DFG - PrKX
Data
Coordinated by: | Prof. F. W. Herberg, Kassel |
Funding period: | from Jun 2008 to May 2011 |
Projectwebsite: | gepris.dfg.de |
The role of the human protein kinase X in a cellular context: chemical-genetic and proteomic studies to identify substrates and binding partners.
With 518 genes the protein kinases represent the second largest family of proteins in the human genome and have key responsibilities in the signal transduction and the regulation of metabolism in eukaryotic cells. Here, the cAMP-dependent protein kinase (PKA) is one of the best-characterized protein kinases. Despite the broad range of knowledge about the structure and biochemistry of PCA major isoforms (Cα, Cβ) the functionality of the human protein kinase catalytic isoform X (PrKX) has been described only in principle. PrKX has evolved phylogenetically to a separate PKA subfamily and shows an unusual regulatory mechanism.

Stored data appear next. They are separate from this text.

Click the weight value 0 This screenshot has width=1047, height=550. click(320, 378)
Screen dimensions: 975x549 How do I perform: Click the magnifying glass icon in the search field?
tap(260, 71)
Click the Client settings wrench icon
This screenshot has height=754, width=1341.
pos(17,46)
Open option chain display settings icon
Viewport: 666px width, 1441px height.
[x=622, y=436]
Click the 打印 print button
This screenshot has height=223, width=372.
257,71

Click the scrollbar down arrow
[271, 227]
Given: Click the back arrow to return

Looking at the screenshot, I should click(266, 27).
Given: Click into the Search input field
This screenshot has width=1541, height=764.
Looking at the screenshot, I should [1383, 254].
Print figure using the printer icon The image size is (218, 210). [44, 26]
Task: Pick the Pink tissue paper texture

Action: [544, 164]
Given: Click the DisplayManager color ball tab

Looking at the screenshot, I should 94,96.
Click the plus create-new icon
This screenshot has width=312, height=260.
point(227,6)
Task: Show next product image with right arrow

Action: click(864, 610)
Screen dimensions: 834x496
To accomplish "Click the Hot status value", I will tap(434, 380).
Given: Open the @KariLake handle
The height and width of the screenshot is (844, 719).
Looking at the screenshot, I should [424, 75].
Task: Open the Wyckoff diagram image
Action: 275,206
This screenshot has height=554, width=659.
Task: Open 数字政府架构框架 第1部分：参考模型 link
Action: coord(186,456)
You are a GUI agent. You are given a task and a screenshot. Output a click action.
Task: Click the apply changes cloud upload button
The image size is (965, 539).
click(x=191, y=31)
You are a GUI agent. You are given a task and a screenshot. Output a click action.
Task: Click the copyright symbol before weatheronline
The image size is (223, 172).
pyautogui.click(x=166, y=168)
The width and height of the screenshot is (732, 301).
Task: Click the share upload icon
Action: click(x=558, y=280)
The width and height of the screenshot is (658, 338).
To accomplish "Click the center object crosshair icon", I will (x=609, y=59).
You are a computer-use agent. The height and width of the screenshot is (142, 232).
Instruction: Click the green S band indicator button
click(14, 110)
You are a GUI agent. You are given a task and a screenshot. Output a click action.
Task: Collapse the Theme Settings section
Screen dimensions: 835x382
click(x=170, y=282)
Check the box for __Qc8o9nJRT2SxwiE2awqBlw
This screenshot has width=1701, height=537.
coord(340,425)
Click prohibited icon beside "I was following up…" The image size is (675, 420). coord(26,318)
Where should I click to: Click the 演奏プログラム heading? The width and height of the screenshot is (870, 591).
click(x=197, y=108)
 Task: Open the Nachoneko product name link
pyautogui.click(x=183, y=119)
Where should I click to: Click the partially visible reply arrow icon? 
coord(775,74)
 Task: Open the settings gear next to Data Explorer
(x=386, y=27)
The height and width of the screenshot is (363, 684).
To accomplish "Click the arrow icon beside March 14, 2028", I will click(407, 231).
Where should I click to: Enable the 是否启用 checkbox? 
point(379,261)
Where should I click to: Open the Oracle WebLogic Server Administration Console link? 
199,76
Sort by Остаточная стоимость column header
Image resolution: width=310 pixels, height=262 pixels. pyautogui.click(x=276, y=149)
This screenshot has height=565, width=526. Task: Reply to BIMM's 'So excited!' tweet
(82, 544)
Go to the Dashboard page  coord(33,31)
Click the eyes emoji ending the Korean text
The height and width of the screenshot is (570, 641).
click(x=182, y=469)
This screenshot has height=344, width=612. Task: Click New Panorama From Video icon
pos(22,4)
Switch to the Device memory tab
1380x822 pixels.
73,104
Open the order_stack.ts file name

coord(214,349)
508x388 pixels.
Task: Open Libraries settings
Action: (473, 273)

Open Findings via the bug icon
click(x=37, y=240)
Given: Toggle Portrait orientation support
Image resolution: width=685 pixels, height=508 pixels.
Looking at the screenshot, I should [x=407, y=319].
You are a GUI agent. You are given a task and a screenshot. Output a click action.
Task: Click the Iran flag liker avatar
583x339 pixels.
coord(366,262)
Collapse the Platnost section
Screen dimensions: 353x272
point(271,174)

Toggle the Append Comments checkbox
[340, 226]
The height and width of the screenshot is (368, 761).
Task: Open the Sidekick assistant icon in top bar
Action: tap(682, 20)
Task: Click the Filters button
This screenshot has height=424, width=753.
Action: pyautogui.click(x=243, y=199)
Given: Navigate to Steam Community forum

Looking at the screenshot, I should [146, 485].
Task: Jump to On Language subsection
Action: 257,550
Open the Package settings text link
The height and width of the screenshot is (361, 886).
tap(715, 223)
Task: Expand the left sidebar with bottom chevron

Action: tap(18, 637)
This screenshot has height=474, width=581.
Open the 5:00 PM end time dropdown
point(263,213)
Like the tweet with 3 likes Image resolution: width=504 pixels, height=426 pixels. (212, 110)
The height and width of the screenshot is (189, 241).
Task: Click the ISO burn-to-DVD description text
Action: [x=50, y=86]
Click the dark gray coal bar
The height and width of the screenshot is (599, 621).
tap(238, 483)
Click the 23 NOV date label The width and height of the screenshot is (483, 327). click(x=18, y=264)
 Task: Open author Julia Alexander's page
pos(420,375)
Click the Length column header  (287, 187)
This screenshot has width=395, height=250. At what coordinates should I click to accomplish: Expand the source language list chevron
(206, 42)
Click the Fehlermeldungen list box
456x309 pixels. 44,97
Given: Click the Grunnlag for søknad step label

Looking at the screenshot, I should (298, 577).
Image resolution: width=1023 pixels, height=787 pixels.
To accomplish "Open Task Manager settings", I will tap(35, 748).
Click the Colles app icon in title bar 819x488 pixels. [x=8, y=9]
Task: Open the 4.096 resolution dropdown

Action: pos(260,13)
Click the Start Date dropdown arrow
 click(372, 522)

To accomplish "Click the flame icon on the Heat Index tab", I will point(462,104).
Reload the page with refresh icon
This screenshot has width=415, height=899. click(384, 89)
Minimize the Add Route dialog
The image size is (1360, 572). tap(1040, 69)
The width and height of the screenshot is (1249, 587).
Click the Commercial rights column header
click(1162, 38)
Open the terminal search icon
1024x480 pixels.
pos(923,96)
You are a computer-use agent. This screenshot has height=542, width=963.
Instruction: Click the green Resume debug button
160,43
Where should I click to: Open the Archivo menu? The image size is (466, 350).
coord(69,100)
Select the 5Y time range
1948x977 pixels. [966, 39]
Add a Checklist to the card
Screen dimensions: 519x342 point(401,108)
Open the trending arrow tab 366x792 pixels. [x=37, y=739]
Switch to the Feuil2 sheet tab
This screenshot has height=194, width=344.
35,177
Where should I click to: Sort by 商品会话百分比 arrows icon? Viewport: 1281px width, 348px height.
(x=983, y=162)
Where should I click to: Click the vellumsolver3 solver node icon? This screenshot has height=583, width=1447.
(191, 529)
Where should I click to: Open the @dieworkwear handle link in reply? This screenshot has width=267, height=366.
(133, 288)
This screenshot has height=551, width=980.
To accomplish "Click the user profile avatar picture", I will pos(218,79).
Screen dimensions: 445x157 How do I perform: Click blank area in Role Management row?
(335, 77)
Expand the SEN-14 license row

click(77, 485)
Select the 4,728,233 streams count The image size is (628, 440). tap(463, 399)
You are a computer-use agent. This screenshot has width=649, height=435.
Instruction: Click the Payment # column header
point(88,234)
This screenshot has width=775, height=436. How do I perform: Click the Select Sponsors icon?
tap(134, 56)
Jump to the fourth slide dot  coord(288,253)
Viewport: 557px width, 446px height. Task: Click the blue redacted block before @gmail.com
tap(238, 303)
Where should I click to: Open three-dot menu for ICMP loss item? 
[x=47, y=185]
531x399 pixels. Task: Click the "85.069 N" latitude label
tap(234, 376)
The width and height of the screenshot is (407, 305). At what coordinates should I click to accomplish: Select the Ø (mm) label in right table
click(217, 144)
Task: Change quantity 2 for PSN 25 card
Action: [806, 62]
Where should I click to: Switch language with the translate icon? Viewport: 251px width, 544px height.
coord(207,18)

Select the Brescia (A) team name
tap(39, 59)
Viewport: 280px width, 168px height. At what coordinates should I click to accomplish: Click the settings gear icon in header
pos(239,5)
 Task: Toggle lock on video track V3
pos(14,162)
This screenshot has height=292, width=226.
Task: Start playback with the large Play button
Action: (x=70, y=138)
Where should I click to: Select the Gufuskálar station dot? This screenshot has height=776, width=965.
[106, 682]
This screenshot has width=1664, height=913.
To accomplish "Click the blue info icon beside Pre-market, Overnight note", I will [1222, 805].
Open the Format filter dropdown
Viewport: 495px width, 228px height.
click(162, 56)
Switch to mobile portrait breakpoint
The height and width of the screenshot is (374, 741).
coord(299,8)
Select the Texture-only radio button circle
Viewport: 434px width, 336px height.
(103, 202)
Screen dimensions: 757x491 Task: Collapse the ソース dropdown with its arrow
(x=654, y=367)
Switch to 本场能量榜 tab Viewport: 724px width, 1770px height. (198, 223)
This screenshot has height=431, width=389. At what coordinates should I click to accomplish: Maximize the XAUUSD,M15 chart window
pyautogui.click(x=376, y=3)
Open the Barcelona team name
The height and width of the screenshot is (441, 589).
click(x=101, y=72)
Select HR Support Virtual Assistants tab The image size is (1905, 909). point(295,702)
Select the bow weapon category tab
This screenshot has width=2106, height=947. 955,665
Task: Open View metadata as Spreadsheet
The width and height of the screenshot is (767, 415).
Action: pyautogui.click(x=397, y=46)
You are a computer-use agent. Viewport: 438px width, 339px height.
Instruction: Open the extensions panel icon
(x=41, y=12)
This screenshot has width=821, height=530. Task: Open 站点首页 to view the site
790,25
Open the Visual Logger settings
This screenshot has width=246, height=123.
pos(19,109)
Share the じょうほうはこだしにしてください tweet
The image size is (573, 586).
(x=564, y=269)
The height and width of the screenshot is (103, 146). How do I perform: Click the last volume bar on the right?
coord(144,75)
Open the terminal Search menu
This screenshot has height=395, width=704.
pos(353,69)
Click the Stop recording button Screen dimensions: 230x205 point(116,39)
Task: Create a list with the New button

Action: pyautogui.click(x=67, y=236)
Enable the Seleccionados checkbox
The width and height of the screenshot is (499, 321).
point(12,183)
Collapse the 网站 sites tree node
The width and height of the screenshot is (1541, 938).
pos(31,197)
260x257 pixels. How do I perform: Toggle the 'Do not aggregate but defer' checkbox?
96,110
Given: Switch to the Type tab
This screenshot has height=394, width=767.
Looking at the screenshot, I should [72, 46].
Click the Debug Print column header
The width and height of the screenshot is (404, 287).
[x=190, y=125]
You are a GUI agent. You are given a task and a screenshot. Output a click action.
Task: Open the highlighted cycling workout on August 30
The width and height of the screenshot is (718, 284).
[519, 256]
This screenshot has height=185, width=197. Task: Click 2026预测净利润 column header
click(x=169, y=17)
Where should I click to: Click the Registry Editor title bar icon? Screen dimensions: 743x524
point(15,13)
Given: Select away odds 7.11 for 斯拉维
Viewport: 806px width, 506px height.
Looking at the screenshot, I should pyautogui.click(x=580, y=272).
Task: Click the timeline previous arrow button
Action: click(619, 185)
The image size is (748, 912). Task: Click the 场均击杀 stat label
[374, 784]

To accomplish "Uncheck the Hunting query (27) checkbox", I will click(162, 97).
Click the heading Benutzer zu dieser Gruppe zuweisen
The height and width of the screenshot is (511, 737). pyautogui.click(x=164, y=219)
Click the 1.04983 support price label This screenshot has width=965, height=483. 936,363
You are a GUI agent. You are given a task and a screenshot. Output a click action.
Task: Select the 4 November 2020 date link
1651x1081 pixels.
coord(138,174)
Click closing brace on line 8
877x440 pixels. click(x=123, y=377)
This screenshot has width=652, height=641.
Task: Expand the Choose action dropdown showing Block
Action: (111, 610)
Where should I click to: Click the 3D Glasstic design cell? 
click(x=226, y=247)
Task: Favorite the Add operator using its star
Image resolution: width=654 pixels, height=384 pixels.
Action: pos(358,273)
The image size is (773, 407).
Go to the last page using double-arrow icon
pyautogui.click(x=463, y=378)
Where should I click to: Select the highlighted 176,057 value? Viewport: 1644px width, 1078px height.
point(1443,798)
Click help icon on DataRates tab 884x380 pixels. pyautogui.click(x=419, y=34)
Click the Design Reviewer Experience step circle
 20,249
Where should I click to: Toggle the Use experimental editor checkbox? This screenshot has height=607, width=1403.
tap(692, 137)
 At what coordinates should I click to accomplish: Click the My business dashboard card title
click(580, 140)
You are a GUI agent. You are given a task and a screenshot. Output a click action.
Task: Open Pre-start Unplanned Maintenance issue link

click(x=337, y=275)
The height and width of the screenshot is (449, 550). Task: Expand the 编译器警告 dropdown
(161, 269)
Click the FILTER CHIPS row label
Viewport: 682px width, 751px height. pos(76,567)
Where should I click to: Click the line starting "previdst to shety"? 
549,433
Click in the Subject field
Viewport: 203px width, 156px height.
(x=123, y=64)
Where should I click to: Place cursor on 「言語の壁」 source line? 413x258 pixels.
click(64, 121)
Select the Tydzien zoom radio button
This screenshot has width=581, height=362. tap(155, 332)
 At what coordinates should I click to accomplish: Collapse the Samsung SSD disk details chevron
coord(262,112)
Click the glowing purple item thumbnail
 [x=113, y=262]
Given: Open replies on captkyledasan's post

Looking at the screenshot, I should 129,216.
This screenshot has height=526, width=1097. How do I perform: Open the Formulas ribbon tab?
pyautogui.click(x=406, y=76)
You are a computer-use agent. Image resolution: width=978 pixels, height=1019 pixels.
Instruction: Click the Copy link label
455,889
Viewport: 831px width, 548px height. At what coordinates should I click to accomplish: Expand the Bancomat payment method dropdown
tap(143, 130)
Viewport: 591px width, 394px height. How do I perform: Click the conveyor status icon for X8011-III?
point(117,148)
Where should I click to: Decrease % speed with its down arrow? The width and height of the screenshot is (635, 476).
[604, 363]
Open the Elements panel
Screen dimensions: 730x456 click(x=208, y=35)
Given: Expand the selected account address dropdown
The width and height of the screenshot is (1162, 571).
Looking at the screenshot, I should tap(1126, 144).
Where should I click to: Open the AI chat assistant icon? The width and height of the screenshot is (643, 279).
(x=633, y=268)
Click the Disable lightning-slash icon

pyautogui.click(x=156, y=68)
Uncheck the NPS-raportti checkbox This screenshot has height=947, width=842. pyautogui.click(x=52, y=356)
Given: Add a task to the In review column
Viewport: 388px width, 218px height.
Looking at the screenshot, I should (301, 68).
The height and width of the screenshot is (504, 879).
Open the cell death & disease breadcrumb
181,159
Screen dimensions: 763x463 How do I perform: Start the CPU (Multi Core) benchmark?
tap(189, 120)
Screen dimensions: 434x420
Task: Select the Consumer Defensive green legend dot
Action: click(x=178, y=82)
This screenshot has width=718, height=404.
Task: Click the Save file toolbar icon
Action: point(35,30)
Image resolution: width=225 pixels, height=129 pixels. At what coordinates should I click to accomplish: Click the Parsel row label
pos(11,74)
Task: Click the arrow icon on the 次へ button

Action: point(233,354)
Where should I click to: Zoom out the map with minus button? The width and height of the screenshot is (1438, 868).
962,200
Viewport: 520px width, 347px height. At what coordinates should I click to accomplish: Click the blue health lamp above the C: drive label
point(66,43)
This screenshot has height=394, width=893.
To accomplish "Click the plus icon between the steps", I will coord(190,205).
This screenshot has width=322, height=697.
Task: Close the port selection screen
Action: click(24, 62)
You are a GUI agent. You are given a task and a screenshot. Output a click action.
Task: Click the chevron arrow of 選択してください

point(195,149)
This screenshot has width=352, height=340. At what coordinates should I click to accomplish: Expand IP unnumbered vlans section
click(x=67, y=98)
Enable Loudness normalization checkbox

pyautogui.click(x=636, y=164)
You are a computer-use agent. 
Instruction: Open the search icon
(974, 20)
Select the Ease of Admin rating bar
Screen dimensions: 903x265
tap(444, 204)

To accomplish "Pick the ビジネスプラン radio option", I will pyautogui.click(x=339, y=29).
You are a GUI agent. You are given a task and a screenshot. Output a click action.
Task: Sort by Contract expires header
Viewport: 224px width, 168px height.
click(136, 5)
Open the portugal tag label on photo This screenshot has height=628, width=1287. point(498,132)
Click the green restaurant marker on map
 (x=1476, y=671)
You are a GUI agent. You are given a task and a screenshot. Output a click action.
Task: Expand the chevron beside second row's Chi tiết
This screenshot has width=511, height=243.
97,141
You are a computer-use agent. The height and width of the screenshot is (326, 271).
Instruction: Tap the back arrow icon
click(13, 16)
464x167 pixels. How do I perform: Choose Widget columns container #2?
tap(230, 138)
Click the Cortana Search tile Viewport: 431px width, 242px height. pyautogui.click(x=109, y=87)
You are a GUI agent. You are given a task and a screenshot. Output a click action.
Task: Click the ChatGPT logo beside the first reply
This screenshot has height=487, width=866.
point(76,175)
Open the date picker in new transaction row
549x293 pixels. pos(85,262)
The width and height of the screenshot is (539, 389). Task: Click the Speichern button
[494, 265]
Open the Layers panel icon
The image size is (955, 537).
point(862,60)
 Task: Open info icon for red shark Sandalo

Since there is no detailed information on the substrate specificity and specific interaction partners, (1) specific substrates should be marked and identifyed selectively via a chemical genetic approach and high resolution mass spectrometry. In addition, substrates shoul be identifyed by (2) peptide- and protein-arrays and binding partners shoul be identifyed (3) by a novel yeast two hybrid system and (4) a chemical proteomic approach respectively. The validation of potential binding partner take place in vitro via surface plasmon resonance (SPR) and in vivo via bioluminescence resonance energy transfer (BRET). Putative phosphorylation sites should be detected with highly specific antibody and verified by mass spectrometry.
These results should serve as a basis for further functional studies of the role of PrKX.